Vitiligo: An Update on Pathophysiology and Treatment Options

Reinhart Speeckaert; Nanja van Geel


Am J Clin Dermatol. 2017;18(6):733-744. 

In This Article

Abstract and Introduction


The pathophysiology of vitiligo is becoming increasingly clarified. In non-segmental vitiligo, early factors include activation of innate immunity, inflammasome activation, oxidative stress, and loss of melanocyte adhesion. Nonetheless, the main mechanism leading to non-segmental vitiligo involves an immune-mediated destruction of melanocytes. Anti-melanocyte-specific cytotoxic T cells exert a central role in the final effector stage. Genetic research revealed a multi-genetic inheritance displaying an overlap with other autoimmune disorders. However, some melanocyte-specific genes were also affected. Segmental vitiligo carries a different pathogenesis with most evidence indicating a mosaic skin disorder. Current management includes topical corticosteroids and immunomodulators. Narrow-band ultraviolet B can be used in patients not responding to topical treatment or in patients with extensive disease. Pigment cell transplantation offers an alternative for the treatment of segmental vitiligo or stable non-segmental lesions. Recent findings have revealed new targets for treatment that could lead to more efficient therapies. Targeted immunotherapy may halt the active immune pathways, although combination therapy may still be required to induce satisfying repigmentation. A recently established core set of outcome measures, new measurement instruments, and biomarker research pave the way for future standardized clinical trials.

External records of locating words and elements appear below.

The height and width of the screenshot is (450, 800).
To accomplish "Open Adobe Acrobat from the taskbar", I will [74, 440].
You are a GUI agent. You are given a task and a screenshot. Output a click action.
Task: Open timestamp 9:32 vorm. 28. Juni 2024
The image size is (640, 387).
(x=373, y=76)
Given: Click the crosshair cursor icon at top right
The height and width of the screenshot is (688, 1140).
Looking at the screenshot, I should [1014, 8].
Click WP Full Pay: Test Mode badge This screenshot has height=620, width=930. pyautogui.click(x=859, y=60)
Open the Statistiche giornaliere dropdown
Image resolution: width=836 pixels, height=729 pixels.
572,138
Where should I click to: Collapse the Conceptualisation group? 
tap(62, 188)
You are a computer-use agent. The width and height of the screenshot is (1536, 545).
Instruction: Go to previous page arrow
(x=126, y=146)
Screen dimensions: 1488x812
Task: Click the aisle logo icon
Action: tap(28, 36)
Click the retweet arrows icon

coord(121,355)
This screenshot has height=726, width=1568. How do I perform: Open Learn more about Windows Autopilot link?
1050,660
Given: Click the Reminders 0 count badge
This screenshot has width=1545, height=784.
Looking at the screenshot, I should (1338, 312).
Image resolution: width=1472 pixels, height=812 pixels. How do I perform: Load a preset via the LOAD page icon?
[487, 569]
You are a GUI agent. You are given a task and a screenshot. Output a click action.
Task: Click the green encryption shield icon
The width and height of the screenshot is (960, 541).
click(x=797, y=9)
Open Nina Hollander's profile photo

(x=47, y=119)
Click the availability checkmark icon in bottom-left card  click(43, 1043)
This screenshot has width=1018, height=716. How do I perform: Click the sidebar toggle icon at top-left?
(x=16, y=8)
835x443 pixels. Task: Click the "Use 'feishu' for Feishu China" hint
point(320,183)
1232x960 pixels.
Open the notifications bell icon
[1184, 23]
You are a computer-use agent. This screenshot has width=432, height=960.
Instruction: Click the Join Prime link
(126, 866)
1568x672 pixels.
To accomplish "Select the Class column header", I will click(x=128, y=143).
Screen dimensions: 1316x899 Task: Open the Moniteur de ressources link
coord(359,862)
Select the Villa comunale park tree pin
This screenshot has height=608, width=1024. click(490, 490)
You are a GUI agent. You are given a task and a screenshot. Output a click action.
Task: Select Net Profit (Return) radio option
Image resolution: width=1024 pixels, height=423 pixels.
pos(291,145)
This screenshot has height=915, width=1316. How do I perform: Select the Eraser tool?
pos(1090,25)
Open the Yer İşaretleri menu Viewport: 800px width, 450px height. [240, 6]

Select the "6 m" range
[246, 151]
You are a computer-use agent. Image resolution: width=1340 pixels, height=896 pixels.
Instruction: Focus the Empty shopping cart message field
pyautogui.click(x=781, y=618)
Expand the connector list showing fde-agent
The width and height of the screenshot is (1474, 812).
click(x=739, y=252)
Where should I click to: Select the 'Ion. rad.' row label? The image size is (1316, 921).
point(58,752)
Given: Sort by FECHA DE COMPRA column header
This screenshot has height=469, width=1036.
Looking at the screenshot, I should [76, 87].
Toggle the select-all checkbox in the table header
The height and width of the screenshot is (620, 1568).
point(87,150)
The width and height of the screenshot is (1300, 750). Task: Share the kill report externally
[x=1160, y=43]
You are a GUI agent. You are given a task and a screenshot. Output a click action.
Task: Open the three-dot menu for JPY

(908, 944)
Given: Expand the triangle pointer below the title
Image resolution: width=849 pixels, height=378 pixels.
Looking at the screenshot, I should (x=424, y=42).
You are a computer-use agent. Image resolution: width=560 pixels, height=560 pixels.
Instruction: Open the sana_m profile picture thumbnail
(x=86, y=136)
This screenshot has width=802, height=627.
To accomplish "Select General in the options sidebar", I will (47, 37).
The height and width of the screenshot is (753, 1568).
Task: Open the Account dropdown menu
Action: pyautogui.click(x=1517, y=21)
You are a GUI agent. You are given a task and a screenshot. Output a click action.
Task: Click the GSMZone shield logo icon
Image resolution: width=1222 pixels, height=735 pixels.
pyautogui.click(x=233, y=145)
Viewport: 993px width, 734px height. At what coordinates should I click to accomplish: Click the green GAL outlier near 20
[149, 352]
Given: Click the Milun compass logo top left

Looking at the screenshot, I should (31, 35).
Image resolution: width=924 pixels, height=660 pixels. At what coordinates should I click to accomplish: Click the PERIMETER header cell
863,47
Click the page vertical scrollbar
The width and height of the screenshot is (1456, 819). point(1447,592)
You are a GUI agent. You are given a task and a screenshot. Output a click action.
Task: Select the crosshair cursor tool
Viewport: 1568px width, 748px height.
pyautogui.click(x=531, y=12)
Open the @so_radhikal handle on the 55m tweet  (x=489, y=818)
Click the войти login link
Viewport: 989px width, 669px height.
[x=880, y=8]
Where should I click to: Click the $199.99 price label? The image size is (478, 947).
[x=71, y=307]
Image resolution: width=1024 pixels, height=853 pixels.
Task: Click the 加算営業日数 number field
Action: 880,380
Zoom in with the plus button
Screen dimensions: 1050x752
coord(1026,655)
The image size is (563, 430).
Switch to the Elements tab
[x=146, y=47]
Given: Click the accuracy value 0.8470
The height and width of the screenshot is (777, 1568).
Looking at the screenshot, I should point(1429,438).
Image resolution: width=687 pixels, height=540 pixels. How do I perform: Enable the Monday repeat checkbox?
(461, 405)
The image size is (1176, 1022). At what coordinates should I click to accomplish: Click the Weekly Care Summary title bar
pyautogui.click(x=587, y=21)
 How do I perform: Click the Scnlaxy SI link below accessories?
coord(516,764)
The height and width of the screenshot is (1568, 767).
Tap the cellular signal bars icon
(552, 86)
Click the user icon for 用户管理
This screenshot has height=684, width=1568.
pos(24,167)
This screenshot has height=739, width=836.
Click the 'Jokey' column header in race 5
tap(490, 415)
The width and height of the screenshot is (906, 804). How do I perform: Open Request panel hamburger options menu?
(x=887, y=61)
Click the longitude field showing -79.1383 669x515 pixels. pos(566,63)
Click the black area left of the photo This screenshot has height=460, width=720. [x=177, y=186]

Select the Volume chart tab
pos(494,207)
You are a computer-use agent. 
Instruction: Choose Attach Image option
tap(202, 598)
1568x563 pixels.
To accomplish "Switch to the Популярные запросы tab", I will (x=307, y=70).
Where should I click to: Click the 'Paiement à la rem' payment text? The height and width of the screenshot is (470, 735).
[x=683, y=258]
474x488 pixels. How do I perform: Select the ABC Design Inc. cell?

Vitiligo is the most frequently occurring depigmentary disorder affecting approximately 0.5–1% of individuals worldwide. It can develop at any age, although half of the patients have vitiligo before the age of 20 years. No difference in prevalence exists according to sex, skin type, or race. Nonetheless, some reports indicate that vitiligo develops in women at an earlier age and marked geographic differences in prevalence rates have been described.[1]

Historically, the cause of vitiligo has been shrouded in mystery. The earliest known reference to vitiligo dates from 2200 BC and vitiligo was also mentioned in the Ebers Papyrus (1550 BC). The development of white spots on the skin has been described in the Old Testament and Buddhist literature.[2] Vitiligo has carried many misconceptions, especially in countries where whitening of the skin is associated with infectious diseases such as leprosy. To date, the resulting social stigmata remain embedded in some cultures, leading to a high psychological burden in patients with vitiligo.[3]

Apart from cultural influences, vitiligo has been shown to exert a detrimental influence on the quality of life. This impact has long been underestimated because of the lack of vitiligo-specific impact scales. Most dermatology qualityof-life measures such as the Dermatology Quality of Life Index focus on subjective symptoms such as pruritus or pain. Moreover, these indices focus on acute disease flares that are not applicable for vitiligo (e.g., Dermatology Quality of Life Index: assessment of patients' complaints in the previous week). Recently, new impact scales have been developed for vitiligo such as the Vitiligo Impact Patient Scale, which may better reflect the burden caused by vitiligo.[4] The psychological impact of vitiligo is clear because of the high rate of depressive symptoms. A recent meta-analysis showed a pooled odds ratio of 5.05 for depression compared with controls. More than a third of patients with vitiligo had experienced some type of depressive symptom without necessary fulfilling all criteria for clinical depression.[5]